Pick out the lines below with "agent" and list them.

===============

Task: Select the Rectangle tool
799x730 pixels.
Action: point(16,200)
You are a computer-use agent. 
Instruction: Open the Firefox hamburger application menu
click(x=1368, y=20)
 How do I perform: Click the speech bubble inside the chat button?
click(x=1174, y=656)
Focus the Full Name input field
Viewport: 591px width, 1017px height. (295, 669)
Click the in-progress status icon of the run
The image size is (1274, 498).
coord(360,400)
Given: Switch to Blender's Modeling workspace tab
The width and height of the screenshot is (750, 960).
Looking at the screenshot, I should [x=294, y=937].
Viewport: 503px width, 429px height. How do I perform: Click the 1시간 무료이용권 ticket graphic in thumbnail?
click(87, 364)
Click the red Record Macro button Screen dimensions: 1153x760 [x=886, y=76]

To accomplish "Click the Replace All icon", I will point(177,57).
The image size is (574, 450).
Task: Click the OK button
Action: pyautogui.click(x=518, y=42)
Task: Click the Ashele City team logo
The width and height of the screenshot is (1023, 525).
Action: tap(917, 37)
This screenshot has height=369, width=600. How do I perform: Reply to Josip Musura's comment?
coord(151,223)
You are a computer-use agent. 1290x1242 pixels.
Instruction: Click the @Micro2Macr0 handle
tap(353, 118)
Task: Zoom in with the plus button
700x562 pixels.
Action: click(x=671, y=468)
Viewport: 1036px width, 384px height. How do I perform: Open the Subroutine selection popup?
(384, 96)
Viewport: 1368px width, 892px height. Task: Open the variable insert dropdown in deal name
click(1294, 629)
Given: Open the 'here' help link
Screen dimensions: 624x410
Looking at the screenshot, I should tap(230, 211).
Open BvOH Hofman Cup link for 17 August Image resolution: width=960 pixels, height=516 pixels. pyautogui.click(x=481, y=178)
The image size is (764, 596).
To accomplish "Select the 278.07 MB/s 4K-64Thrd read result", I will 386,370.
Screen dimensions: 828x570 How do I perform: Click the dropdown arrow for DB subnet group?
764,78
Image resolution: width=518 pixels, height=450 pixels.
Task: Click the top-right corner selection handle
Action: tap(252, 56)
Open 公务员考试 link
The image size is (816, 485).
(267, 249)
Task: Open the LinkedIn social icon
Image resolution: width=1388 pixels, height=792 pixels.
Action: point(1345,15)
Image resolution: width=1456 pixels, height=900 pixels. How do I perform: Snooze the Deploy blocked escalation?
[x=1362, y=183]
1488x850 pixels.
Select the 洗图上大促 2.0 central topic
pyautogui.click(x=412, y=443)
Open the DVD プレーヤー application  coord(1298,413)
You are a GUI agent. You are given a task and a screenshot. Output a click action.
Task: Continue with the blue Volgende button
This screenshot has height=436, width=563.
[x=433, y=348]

===============

## Response
You are a computer-use agent. 
You are a computer-use agent. 1290x1242 pixels.
You are a GUI agent. You are given a task and a screenshot. Output a click action.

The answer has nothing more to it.